Com uma arquitetura colonial marcante, o Sobrado Velho se destaca imponente em meio a uma vegetação fechada, com arcadas, torres imponentes, salas grandes e muitos quartos, paredes robustas erguidas com enormes blocos de rocha. O piso era em ladrilho com o mesmo estilo das construções portuguesas antigas e o telhado feito com telhas grandes e resistentes. O que se pode perceber é que houve sim trabalho escravo pela estrutura das paredes e o grande trabalho deve ter dado para ser concluído.

Segundo Estevão Alves Mineiro, que é descendente de umas das famílias mais antigas da região, um dos últimos donos do Sobrado Velho foi o coronel Irineu Gomes Côrrea, senhor de posse que tinha muito gado na região circunvizinha, conhecido por coronel Zizuíno.
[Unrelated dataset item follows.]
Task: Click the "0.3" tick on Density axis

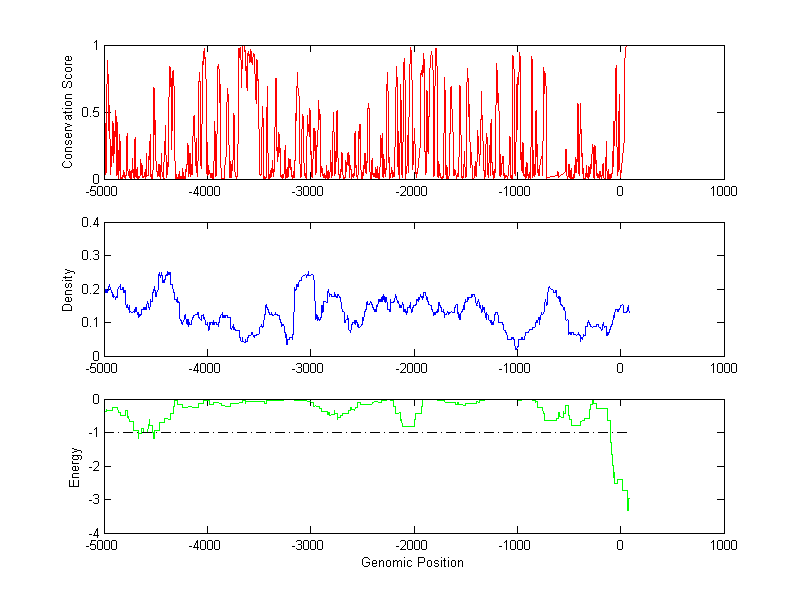Action: point(88,256)
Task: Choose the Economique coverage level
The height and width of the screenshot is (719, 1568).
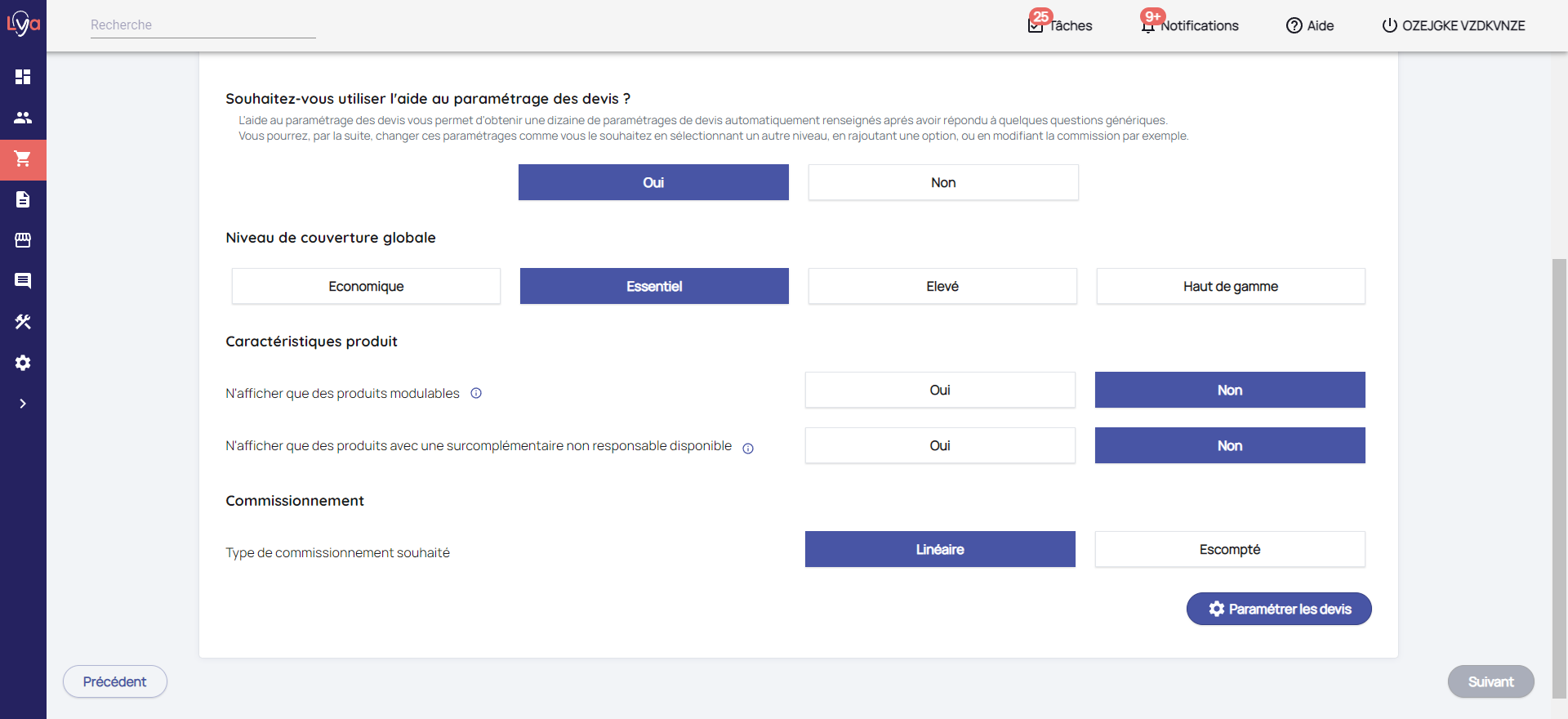Action: (x=366, y=286)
Mas há muitas histórias e lendas que circundam o imaginário popular local, como a de que no sobrado havia rei e muitos súditos, um dos que a história oral não apagou foi o Rei Jhelis. Segundo o historiador Paulo Clímaco, nas tribos africanas era comum os líderes serem chamados de reis, e como o local tinha muitos escravos, possivelmente tinha um rei descendente de sua pátria mãe.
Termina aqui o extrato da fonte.